## What you are asked to do
What is needed is every line of the data that includes the word "Síguenos". Please copy each one.

- - - -

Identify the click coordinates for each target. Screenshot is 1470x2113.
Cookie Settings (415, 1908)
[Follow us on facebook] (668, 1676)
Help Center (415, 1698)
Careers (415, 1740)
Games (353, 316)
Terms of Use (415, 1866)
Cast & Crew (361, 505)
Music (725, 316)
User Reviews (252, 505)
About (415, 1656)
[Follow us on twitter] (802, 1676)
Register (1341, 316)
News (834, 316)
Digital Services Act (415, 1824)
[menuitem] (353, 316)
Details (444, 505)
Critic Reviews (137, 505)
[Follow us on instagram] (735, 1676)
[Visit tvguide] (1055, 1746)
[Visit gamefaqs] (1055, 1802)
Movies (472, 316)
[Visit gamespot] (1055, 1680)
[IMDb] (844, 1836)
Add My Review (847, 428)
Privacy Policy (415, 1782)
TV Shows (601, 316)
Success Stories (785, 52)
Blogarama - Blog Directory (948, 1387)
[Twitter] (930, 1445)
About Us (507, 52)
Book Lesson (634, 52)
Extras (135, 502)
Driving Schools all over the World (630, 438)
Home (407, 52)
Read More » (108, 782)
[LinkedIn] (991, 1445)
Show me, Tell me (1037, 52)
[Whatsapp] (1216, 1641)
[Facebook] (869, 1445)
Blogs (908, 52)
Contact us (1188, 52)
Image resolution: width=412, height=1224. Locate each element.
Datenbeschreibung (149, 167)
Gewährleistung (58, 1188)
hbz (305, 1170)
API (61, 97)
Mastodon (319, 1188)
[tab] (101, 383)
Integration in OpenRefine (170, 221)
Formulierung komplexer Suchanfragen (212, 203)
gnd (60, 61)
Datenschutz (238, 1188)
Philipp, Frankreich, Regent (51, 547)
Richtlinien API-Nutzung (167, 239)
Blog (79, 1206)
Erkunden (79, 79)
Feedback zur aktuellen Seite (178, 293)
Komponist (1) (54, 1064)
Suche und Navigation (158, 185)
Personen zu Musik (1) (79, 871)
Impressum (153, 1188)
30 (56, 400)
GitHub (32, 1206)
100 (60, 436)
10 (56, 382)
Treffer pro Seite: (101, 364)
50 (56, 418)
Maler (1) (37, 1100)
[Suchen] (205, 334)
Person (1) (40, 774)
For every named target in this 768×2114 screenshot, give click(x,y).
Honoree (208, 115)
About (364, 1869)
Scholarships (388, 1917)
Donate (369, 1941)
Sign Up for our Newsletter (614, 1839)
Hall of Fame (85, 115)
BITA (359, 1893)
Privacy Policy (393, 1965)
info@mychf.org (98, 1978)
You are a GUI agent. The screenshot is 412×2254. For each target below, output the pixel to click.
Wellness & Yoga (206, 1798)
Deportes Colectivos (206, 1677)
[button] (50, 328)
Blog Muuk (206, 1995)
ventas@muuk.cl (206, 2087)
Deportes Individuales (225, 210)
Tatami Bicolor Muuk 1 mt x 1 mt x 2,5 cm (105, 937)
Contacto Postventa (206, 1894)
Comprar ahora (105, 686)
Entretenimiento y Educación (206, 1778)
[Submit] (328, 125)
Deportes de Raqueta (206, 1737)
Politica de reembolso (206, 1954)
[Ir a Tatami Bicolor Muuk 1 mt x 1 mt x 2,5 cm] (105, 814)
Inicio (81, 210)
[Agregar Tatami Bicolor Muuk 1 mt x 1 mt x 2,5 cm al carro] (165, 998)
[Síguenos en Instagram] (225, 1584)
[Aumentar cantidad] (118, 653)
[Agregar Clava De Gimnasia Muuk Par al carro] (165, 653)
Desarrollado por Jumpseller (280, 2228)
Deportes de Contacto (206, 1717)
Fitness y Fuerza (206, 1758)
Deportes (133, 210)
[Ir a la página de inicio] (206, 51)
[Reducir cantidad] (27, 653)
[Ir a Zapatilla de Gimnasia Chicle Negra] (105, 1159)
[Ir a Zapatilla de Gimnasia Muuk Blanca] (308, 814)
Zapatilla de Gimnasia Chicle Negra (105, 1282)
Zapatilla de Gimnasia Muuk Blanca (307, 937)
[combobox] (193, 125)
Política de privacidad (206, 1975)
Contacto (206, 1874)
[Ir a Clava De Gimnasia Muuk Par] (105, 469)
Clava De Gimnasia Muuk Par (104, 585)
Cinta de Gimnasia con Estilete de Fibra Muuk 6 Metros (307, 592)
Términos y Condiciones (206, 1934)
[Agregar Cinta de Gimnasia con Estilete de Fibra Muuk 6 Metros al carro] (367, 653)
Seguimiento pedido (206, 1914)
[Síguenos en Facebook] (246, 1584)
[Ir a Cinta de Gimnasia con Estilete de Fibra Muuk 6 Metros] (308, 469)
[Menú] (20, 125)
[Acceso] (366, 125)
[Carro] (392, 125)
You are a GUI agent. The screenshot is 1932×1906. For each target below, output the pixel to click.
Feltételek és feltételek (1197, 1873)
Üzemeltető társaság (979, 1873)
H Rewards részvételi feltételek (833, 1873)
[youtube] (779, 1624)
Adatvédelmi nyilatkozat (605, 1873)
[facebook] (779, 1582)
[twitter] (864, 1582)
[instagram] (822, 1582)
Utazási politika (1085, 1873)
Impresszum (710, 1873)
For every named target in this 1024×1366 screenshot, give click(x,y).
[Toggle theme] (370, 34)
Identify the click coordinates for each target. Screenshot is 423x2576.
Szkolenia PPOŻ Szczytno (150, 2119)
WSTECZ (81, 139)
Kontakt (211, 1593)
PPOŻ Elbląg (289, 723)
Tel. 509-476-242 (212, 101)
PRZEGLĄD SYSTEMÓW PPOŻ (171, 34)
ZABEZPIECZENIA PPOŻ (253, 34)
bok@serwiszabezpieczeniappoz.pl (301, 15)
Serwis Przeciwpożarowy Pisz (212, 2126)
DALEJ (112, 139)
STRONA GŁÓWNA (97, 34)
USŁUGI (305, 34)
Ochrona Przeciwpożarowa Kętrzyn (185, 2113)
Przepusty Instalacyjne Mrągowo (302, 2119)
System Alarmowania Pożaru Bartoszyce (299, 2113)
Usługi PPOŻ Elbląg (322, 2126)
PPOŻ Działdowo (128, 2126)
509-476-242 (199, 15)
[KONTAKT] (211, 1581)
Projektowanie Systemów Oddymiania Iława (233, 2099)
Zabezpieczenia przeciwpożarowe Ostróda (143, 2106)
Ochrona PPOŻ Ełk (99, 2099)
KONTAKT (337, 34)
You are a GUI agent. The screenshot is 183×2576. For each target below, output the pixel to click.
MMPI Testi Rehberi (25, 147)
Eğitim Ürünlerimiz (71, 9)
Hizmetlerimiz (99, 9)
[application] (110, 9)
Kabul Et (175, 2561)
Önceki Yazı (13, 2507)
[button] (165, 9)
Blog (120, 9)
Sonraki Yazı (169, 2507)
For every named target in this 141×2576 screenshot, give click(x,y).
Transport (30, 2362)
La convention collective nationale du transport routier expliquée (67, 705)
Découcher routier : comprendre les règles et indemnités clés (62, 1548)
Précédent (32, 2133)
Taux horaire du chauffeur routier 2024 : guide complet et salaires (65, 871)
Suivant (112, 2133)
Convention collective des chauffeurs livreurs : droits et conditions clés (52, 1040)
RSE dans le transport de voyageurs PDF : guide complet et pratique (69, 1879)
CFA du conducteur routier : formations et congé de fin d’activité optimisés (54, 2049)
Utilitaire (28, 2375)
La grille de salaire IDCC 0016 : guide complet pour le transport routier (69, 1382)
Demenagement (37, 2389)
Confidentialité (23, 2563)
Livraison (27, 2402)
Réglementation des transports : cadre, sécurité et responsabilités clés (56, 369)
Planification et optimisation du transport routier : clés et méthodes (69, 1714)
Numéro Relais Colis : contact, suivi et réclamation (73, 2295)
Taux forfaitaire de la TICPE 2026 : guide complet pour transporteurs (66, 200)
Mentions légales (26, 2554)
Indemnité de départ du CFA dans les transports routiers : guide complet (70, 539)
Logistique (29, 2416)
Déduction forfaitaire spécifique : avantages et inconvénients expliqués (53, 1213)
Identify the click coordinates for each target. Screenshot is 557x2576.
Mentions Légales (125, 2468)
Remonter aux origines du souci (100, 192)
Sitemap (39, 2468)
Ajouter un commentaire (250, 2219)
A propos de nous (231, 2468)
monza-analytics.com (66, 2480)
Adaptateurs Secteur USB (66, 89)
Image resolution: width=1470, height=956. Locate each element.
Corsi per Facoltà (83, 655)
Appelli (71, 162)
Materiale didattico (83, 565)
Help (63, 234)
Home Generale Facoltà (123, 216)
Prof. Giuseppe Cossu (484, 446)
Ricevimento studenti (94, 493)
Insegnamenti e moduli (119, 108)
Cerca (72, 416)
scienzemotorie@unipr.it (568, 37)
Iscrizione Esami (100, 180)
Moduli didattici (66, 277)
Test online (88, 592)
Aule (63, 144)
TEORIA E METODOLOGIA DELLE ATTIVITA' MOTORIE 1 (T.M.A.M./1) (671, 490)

- - - -

## The completed task
[Síguenos en Instagram] (225, 1584)
[Síguenos en Facebook] (246, 1584)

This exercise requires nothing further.